Passage shown:
================================
The souring economy is going to be Tommytown's gain — and could benefit other neighborhoods in Pasco County, too.
The County Commission agreed this month to spend $9.2-million for the second phase of a project adding new streets, sewers, drainage and sidewalks in the impoverished community near Dade City.
The project will be wrapped up in two years, and millions of dollars under budget — a "silver lining" Commission Chairman Ted Schrader found in the decadelong effort to improve Tommytown.
County officials say because of the economic slowdown, contractors have offered lower bids than expected on various projects, such as roads and utilities.
"I think the contractors are hungrier, that's the main thing," said community development director George Romagnoli.
An original cost estimate of up to $15.5-million caused county officials to worry this summer that the project would have to be scaled down.
They have $13.6-million from a federal loan.
================================
Excerpted data:
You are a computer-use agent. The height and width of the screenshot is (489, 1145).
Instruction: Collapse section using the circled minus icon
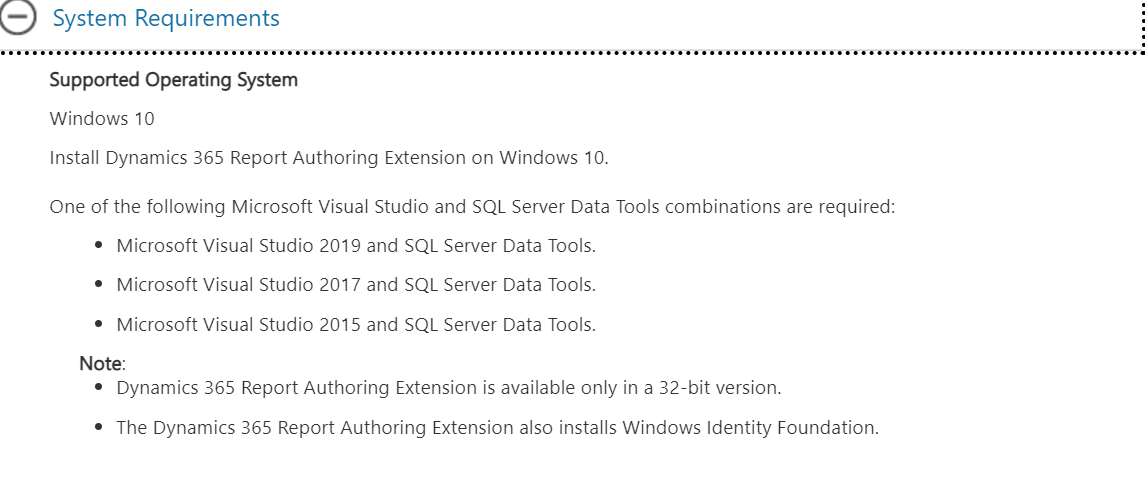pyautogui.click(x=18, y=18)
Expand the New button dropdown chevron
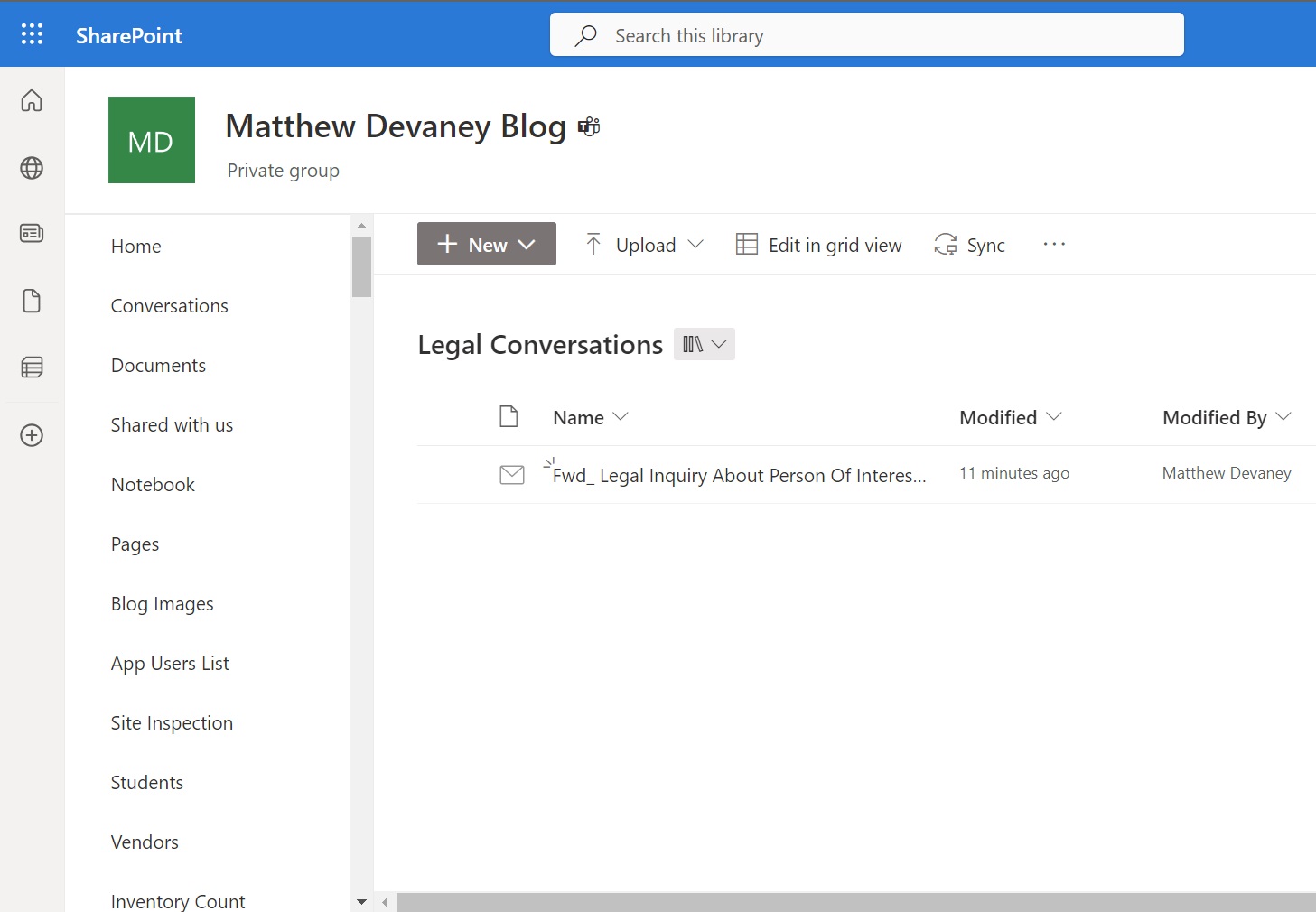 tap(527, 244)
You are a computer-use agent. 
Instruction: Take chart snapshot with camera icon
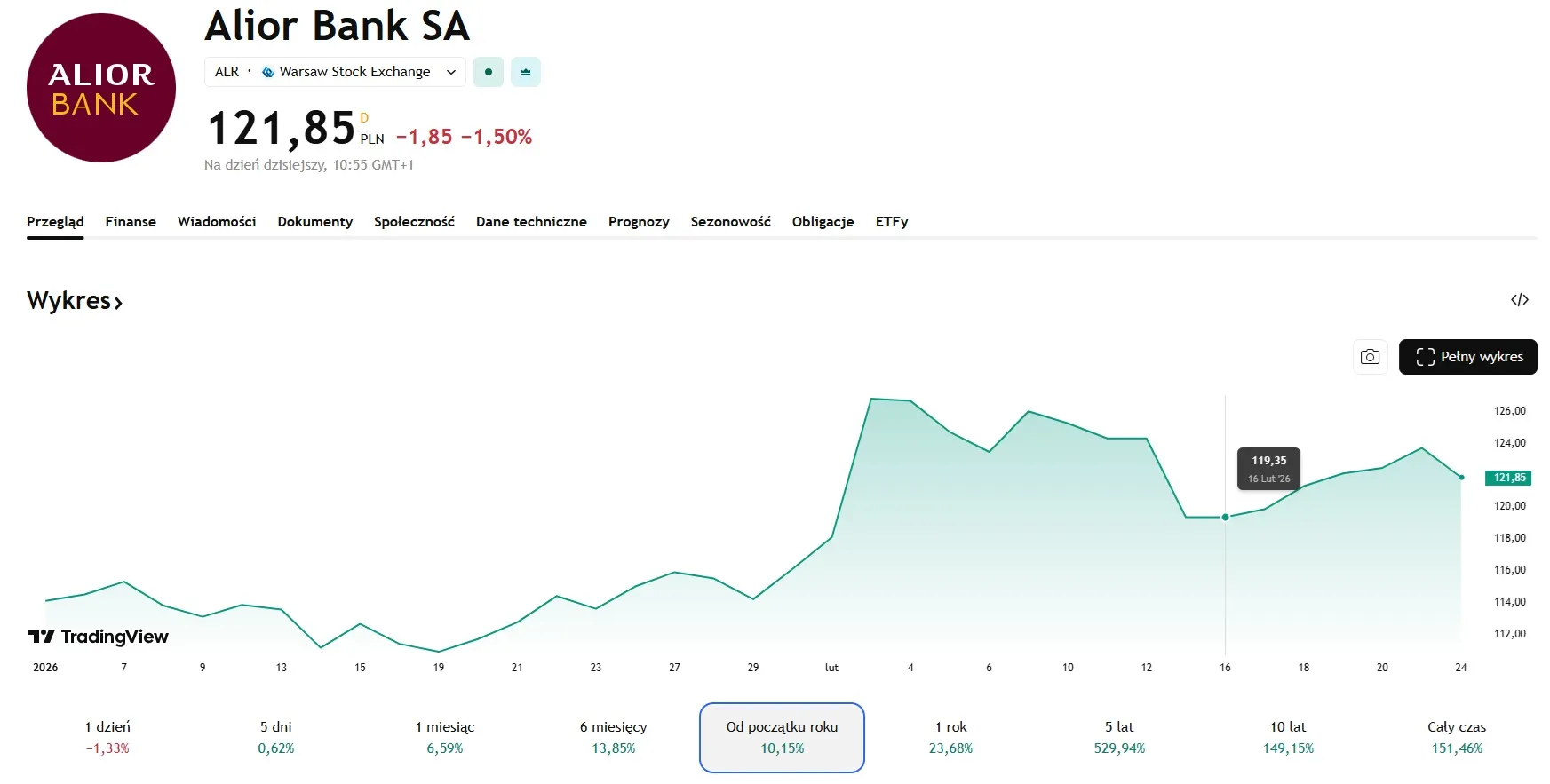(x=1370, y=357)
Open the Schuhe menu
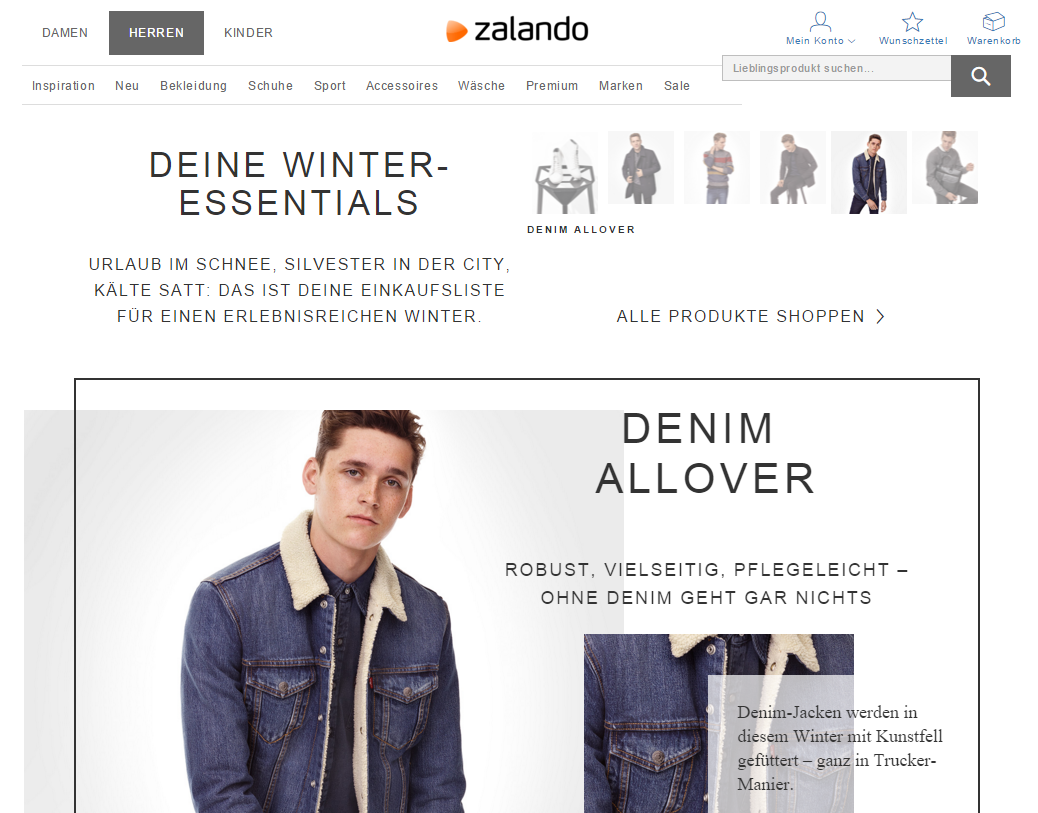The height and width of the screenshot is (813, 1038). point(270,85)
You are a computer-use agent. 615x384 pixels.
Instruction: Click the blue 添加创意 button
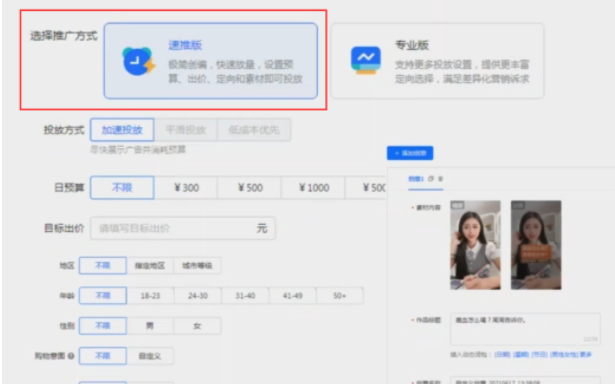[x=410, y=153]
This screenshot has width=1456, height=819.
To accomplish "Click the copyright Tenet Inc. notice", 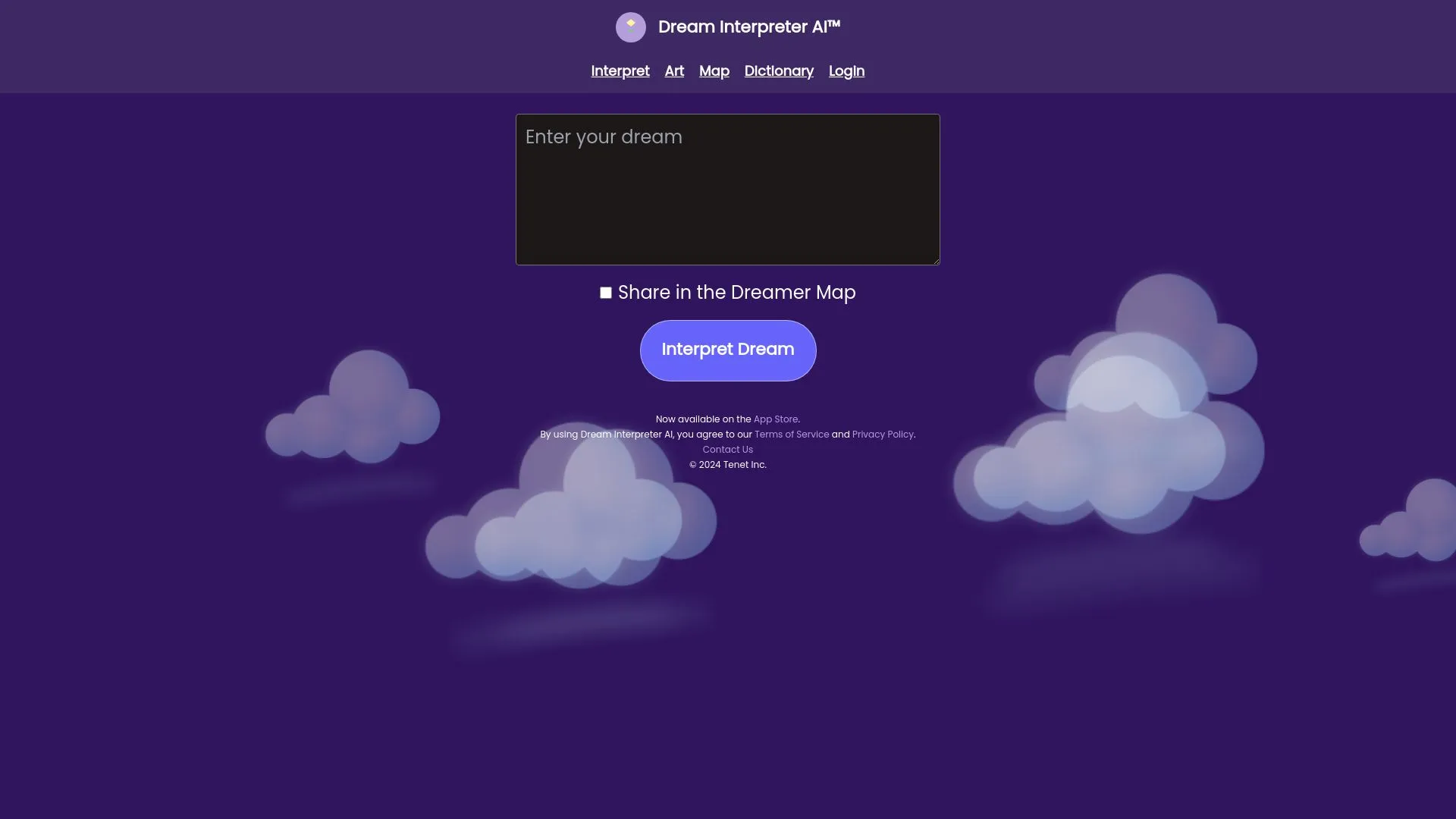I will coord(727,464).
================================
Exercise set:
a: In the Tommytown article, how much did the County Commission agree to spend on the project's second phase?
b: Carry the Tommytown article forward from its final sentence.

Task answers:
a: $9.2-million

b:
Instead, the lower cost leaves Pasco officials with $4.4-million to spend elsewhere.
Because of terms of the U.S. Housing and Urban Development loan, there's no avenue to repay the money early, Romagnoli said. It's an advance on future federal grants over 20 years.
Romagnoli said he will come up with a proposal to spend the money by June.
Among potential options: targeting another neighborhood for help or bolstering community service programs, such as elderly nutrition.
Schrader suggested repaving some of the Tommytown streets that weren't done in the first $3.3-million of construction, mainly south of Lock Street.
County Commissioner Jack Mariano, who is expected to become the next board chairman at month's end, said his top priority is helping Gulf Highlands.
The neighborhood in his northwest Pasco district fits within the county's economic guidelines for help, and the county held off work there after helping neighboring East Brown Acres, Mariano said.
"That's the priority one," he said.
David DeCamp can be reached at email@example.com or (800) 333-7505, ext. 6232.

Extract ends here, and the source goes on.